Lissners zweite Großtat war 1998 die Rettung des Festival d’Aix-en-Provence aus existenzbedrohender Krise und seine Neugründung auf dauerhaftem Fundament. Der Intendant ließ den historischen Spielort im Ehrenhof des erzbischöflichen Palasts von Grund auf renovieren und fand vier weitere Spielorte in der Stadt (darunter ein altes Juwel, das Théâtre du Jeu de Paume, und ein neuer Klotz, das unter Lissners Nachfolger, Bernard Foccroulle, eingeweihte Grand Théâtre de Provence). Eine unter der Schirmherrschaft von Pierre Boulez ins Leben gerufene Académie européenne de musique wies der um fünf Jahre jüngeren Lucerne Festival Academy in mancher Hinsicht den Weg. Vor allem artikulierte Lissner in seiner ebenso ambitionierten wie avancierten Programmgestaltung mit Nachdruck die Überzeugung, dass „Oper in Resonanz zu den großen politischen und sozialen Fragen unserer Zeit treten“ müsse.
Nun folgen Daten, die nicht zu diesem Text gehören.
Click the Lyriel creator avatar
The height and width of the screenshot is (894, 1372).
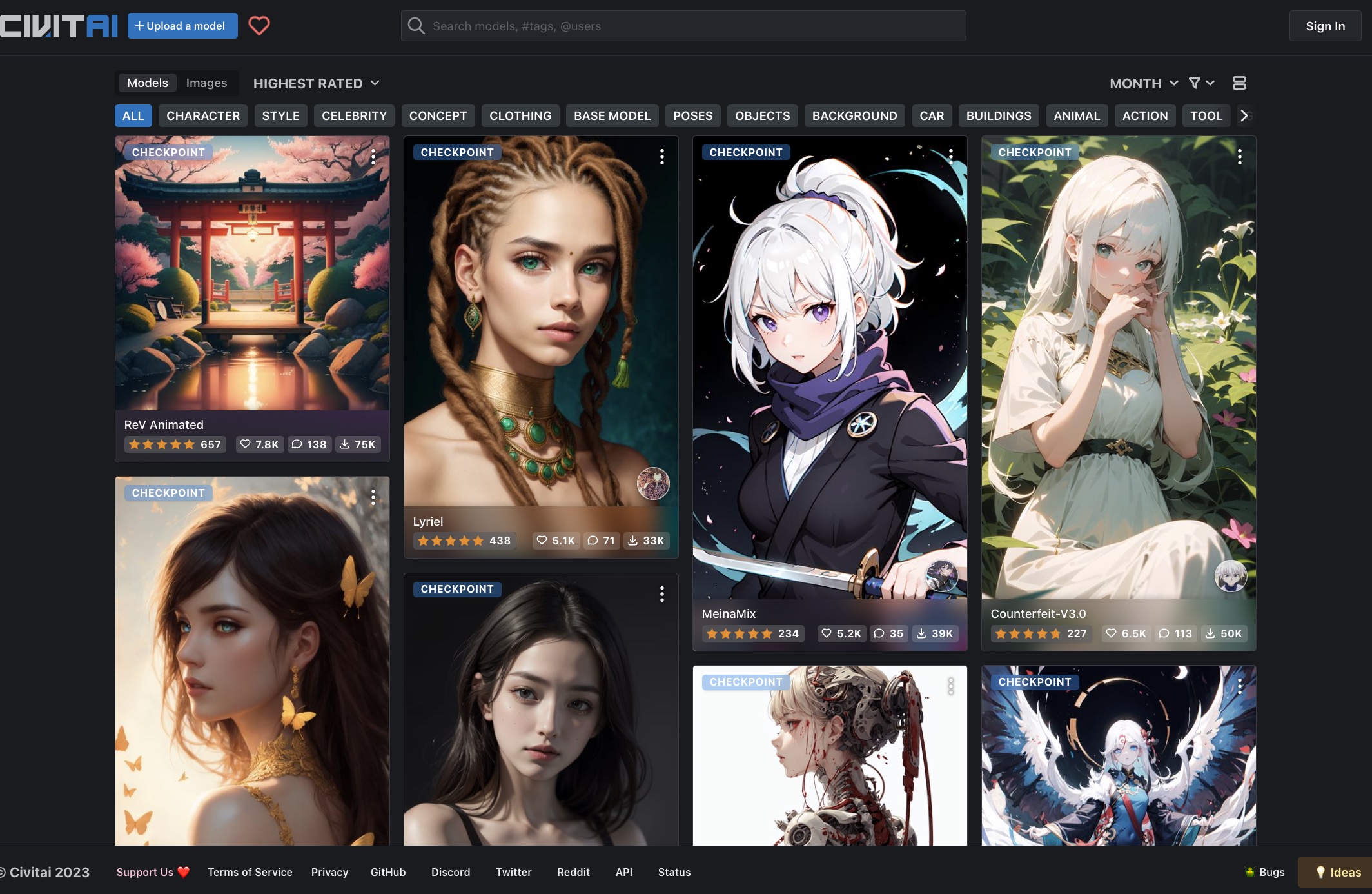(653, 483)
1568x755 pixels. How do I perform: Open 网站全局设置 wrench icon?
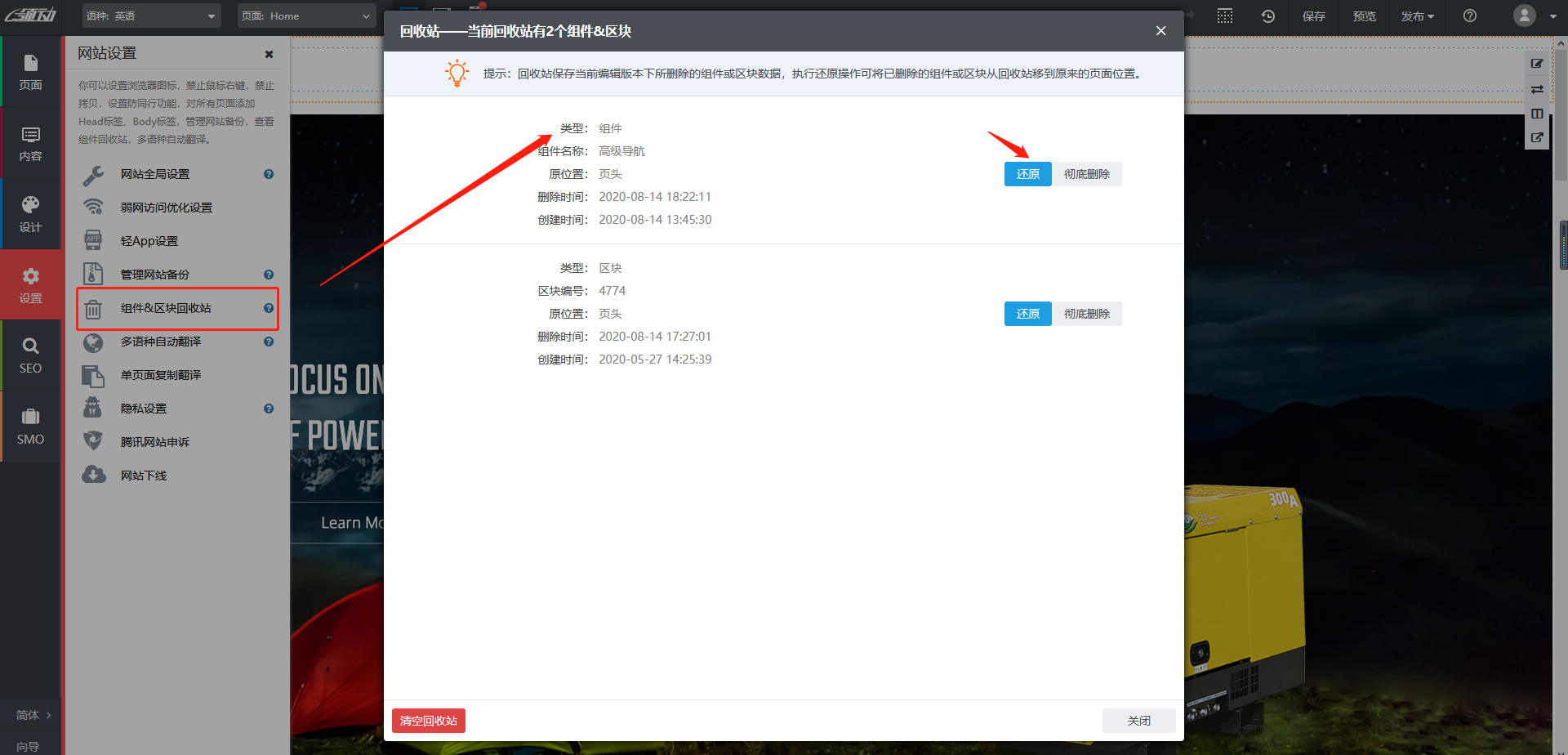coord(93,174)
Hatte er zur Eröffnung der neu aufgestellten Festspiele Mozarts „Don Giovanni“ abwechselnd durch den Altmeister Claudio Abbado und einen blutjungen Unbekannten namens Daniel Harding dirigieren lassen, so bewies Lissner auch auf seinen drei nächsten Intendantenposten Mut zum Risiko. An der innovationsfeindlichen Scala (die er von 2005 bis 2014 leitete) gab er mehrere abendfüllende Werke in Auftrag und stellte mit Susanna Mälkki erstmals eine Frau ans Pult des Orchesters. An der Pariser Nationaloper (2015 bis 2020) ließ er den jungen Plastiker und Filmemacher Clément Cogitore mit sensationellem Erfolg seine erste Oper inszenieren, Rameaus „Indes galantes“. Am Teatro di San Carlo in Neapel endlich (seit September 2020) präsentiert er Ende dieser Spielzeit mit Ludovico Einaudis „Winter Journey“ ein zeitgenössisches Werk, das von Bootsflüchtlingen im Mittelmeer handelt.
Heute feiert Stéphane Lissner seinen siebzigsten Geburtstag. Die Reibung am Unbekannten zieht er nach wie vor dem Schwelgen im Altgewohnten vor.